Empowering Low-Light Image Enhancer through Customized Learnable Priors
Naishan Zheng, Man Zhou, Yanmeng Dong, Xiangyu Rui, Jie Huang, Chongyi, Li, Feng Zhao

TL;DR
This paper introduces a novel low-light image enhancement method using customized, learnable priors based on Masked Autoencoders, enhancing transparency, interpretability, and performance over existing approaches.
Contribution
It proposes a new paradigm leveraging MAE-based illumination and noise priors in a deep unfolding framework, improving interpretability and effectiveness.
Findings
Outperforms state-of-the-art methods on multiple datasets
Enhances model interpretability and representation capability
Demonstrates superior noise suppression and brightness enhancement
Abstract
Deep neural networks have achieved remarkable progress in enhancing low-light images by improving their brightness and eliminating noise.

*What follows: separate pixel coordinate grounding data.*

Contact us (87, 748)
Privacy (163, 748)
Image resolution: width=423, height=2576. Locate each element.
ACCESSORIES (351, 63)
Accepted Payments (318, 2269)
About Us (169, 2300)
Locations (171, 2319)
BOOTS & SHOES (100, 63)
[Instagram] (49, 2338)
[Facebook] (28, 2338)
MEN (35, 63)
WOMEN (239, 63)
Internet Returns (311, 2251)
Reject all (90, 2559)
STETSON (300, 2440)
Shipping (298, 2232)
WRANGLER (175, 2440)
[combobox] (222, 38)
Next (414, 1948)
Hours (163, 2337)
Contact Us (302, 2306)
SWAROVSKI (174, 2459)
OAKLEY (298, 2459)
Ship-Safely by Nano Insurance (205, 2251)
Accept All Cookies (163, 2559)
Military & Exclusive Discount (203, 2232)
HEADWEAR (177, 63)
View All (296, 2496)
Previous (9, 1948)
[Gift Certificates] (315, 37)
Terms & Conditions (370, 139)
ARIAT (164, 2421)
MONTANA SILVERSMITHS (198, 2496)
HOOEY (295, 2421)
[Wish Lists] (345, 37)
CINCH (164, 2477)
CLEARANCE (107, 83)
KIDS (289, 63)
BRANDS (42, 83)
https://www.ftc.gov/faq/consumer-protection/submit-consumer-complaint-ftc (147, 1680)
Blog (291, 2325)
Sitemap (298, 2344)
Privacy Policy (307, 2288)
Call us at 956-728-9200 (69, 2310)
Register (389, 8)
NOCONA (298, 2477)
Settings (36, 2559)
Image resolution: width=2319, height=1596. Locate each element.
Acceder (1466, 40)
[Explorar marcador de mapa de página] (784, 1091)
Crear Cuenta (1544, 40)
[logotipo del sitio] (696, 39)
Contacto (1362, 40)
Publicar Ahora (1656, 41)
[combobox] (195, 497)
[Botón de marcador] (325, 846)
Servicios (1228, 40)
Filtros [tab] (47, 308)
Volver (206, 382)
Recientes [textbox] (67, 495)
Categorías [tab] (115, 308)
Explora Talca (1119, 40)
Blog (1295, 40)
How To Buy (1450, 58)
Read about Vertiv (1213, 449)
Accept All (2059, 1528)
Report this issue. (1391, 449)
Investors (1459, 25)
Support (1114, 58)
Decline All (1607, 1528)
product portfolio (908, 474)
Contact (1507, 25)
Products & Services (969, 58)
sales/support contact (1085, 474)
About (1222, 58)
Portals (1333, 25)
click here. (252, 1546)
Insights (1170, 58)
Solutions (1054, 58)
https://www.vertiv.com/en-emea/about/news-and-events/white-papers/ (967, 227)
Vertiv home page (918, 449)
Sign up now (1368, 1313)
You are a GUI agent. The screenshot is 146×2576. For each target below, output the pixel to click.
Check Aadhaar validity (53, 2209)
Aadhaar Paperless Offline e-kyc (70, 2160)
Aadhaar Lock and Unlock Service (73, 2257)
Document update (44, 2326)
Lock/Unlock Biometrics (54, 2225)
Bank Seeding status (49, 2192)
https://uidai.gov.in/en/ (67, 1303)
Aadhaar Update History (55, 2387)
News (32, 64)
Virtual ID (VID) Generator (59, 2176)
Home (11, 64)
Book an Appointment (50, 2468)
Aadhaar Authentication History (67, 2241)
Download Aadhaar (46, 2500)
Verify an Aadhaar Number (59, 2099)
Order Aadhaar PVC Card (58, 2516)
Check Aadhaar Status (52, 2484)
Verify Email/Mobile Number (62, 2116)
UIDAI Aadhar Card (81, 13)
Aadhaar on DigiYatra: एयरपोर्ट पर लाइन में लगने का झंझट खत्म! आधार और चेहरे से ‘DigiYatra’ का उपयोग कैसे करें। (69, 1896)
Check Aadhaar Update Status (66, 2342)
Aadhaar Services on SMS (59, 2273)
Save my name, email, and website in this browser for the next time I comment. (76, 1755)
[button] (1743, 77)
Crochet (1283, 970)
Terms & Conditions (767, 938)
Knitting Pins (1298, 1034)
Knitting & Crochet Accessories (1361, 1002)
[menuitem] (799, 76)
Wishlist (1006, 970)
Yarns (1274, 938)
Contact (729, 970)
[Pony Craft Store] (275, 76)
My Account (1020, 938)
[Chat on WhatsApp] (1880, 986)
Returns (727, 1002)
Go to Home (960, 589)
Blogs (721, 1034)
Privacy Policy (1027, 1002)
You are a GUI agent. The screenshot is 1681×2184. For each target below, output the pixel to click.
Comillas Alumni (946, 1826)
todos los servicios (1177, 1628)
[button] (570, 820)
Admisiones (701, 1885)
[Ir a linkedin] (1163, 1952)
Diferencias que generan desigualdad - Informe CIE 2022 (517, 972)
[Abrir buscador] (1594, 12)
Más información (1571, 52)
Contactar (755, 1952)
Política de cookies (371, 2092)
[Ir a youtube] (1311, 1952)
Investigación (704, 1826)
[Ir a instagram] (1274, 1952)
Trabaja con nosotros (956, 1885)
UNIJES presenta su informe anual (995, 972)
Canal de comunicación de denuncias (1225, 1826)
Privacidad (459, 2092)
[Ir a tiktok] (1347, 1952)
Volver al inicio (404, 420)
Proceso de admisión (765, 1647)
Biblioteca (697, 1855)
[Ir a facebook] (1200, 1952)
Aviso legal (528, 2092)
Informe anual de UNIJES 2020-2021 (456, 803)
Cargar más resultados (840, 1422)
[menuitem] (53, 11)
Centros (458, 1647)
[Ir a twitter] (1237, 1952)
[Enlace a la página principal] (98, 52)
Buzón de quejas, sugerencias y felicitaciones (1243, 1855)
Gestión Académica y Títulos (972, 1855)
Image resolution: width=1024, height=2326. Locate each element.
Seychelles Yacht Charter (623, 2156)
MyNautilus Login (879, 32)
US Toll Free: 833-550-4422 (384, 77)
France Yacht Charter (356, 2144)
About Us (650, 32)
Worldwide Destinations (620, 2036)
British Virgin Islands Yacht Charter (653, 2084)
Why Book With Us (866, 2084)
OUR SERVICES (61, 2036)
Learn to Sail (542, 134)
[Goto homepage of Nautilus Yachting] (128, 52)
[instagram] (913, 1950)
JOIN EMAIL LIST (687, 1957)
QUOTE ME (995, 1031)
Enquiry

However, most existing methods construct end-to-end mapping networks heuristically, neglecting the intrinsic prior of image enhancement task and lacking transparency and interpretability. Although some unfolding solutions have been proposed to relieve these issues, they rely on proximal operator networks that deliver ambiguous and implicit priors. In this work, we propose a paradigm for low-light image enhancement that explores the potential of customized learnable priors to improve the transparency of the deep unfolding paradigm. Motivated by the powerful feature representation capability of Masked Autoencoder (MAE), we customize MAE-based illumination and noise priors and redevelop them from two perspectives: 1) \textbf{structure flow}: we train the…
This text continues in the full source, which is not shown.